Why Leen Kawas Sees IPOs as Just the Beginning

The IPO gets treated like a finish line because it has all the visible signals of arrival: the ticker, the headlines, the bell, the sudden sharpness of public scrutiny. In biotech, it is tempting to let that moment stand in for the real work, as if the company has crossed from uncertain science into inevitable success.

Leen Kawas has built a career arguing, by the way she operates, that the public offering is only the start of a more demanding phase. She is the CEO of EIT Pharma, sits on the board of Inherent Biosciences, and is the co-founder and managing general partner of Propel Bio Partners, a biotech-focused venture firm.  Before that, she co-founded and led Athira Pharma, taking it public in 2020 after raising more than $400 million across the company’s growth journey. 

If you listen to how she frames that milestone, the emphasis is not on validation. It is on what the IPO enables, then what it demands.

The IPO as a tool, not a trophy

Biotech companies do not go public to celebrate. They go public to fund time. Drug development consumes time in a very specific way: it burns cash while it waits for results that cannot be rushed. An IPO, in Kawas’s framing, is a financing event that can extend the runway long enough for clinical programs to mature and for infrastructure to catch up to ambition.

Athira’s IPO in September 2020 raised $204 million in the offering itself, according to GeekWire’s coverage at the time.  Yet the deeper story is what the IPO made possible. It created access to a broader capital base and a currency for partnerships, recruiting, and long-horizon planning. That is why Kawas treats the IPO as “beginning” territory. It is when a company becomes accountable to a new set of stakeholders while still needing to prove, in the most unforgiving way, that its science holds up.

Public markets replace one problem with several harder ones

Private biotech has one dominant constraint: fundraising. Public biotech has a more complex set of constraints, many of which feel less controllable.

After an IPO, the company must run rigorous clinical programs, communicate progress with discipline, and build internal systems that can survive constant scrutiny.
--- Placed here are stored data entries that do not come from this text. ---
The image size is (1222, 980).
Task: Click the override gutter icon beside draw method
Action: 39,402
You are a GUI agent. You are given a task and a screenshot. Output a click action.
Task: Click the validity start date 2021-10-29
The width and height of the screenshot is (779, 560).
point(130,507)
It must also manage the psychological shift inside the team. The mission does not change, but the environment does. Every decision gets interpreted through signals. Timelines become storylines. Hiring becomes a statement.
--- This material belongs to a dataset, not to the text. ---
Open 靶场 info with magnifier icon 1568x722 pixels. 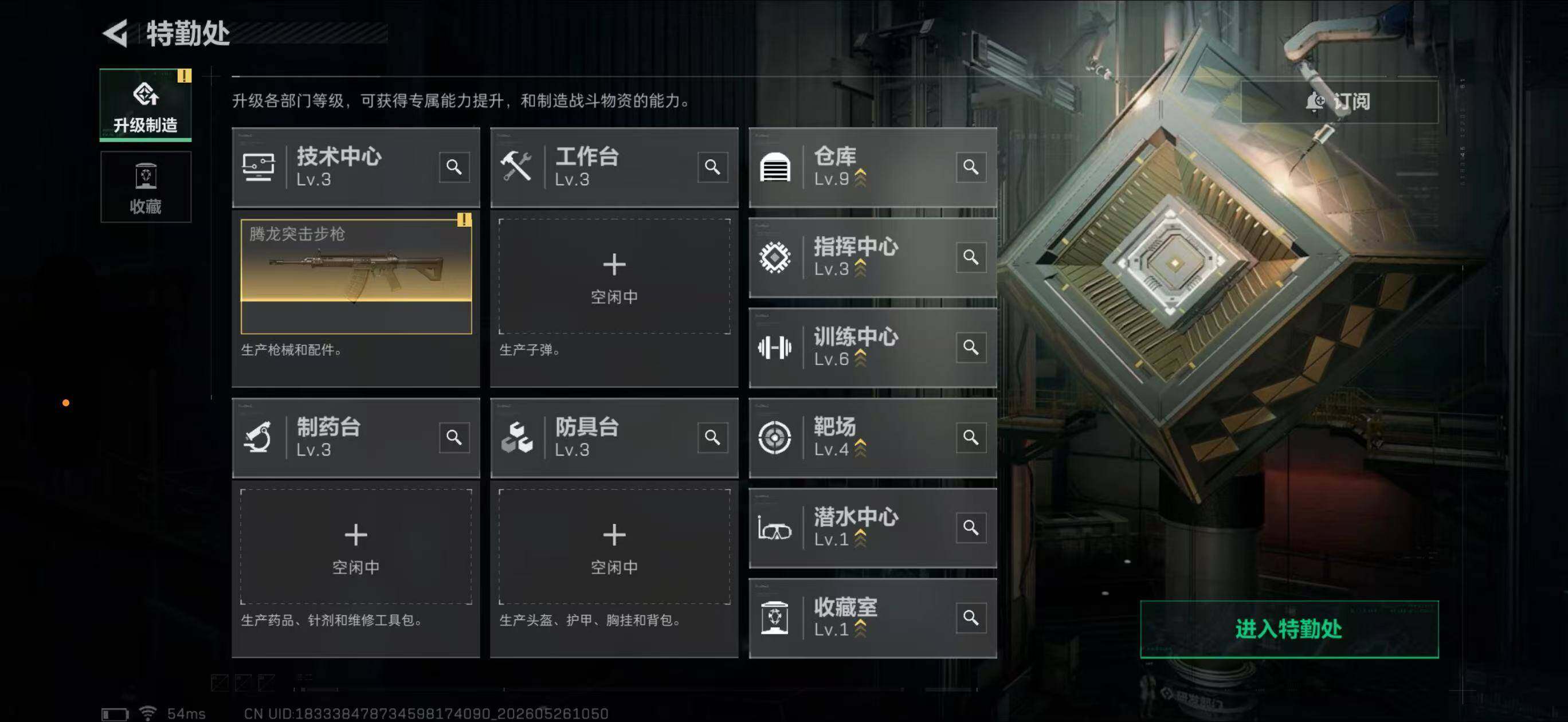971,437
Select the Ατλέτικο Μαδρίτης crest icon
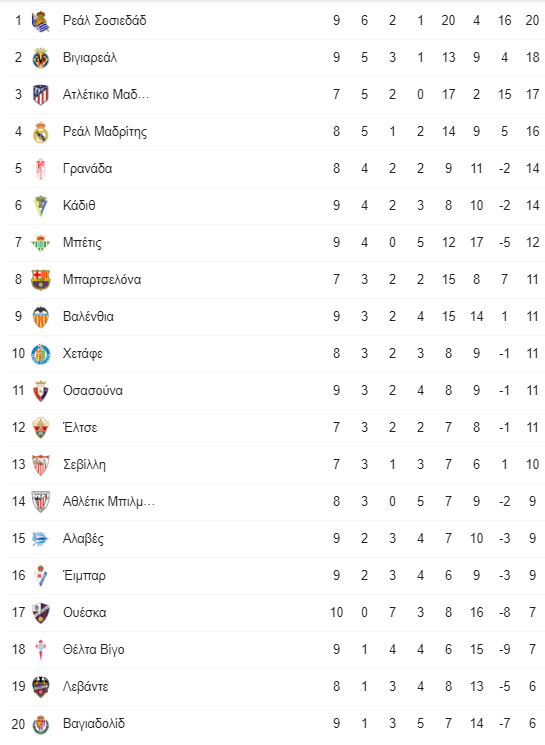 tap(40, 95)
Leen Kawas’s track record suggests she sees that shift early. Her bio on Propel Bio Partners highlights that she advanced multiple late-stage clinical programs and guided Athira through its IPO, tying capital raised to the operational demands of moving programs forward.  The point is not that an IPO makes the work easier. It makes the work more visible, and visibility punishes weak systems.

The “beginning” is governance

One of the least glamorous post-IPO realities is governance. Public companies have to mature quickly: board processes, controls, audit readiness, compliance rhythms, investor relations. These are not optional layers. They are the scaffolding that keeps the scientific mission fundable.

Kawas’s later roles reinforce this orientation toward systems. At Inherent Biosciences, she is positioned as bringing expertise across drug discovery, clinical methodology, regulatory strategy, commercialization, and financing, the same domains that get stress-tested after a company goes public.  At EIT Pharma, her CEO profile similarly emphasizes biotechnology leadership and investment experience, suggesting continuity in how she approaches execution once a company has to perform in public. 

In other words, the IPO is when governance stops being an administrative detail and becomes part of the product.

The “beginning” is learning to build under pressure

Biotech is full of quiet tradeoffs that only become obvious when the stakes rise: how fast to expand a team, when to partner, how to allocate capital across a pipeline, what data to prioritize, how to communicate uncertainty without eroding trust. The IPO amplifies every one of those choices.

Kawas’s venture work at Propel Bio Partners points to a philosophy formed by that pressure. Propel’s team page frames her as leveraging experience as an inventor, scientist, and entrepreneur to support early-stage biotech innovation.  The implicit lesson is that capital is not enough. The company needs operating judgment, especially once the market can react daily to incomplete information.

This is also why she often speaks about the IPO as a transition in responsibility. Once public, the company becomes a custodian of other people’s patience: investors, employees, partners, and patients waiting for therapies that may take years.

The “beginning” is returning to the real objective

A biotech IPO can distort priorities if leaders begin optimizing for market applause instead of clinical truth. Kawas’s story is useful because her emphasis repeatedly returns to the same anchor: the science has to work, and the organization has to be built to find out.

GeekWire’s reporting on Athira’s IPO captured her focus on the milestone as a step toward impacting patients, not as a conclusion.  Propel’s materials describe her as having led the advancement of clinical programs through late stages, reinforcing the idea that financing events are meaningful only insofar as they fund progress. 

That is the core of why she sees IPOs as just the beginning. The bell-ringing is easy to photograph. The beginning is what follows: building a company sturdy enough to survive long clinical timelines, honest enough to report what it learns, and disciplined enough to keep the mission intact while everything is louder.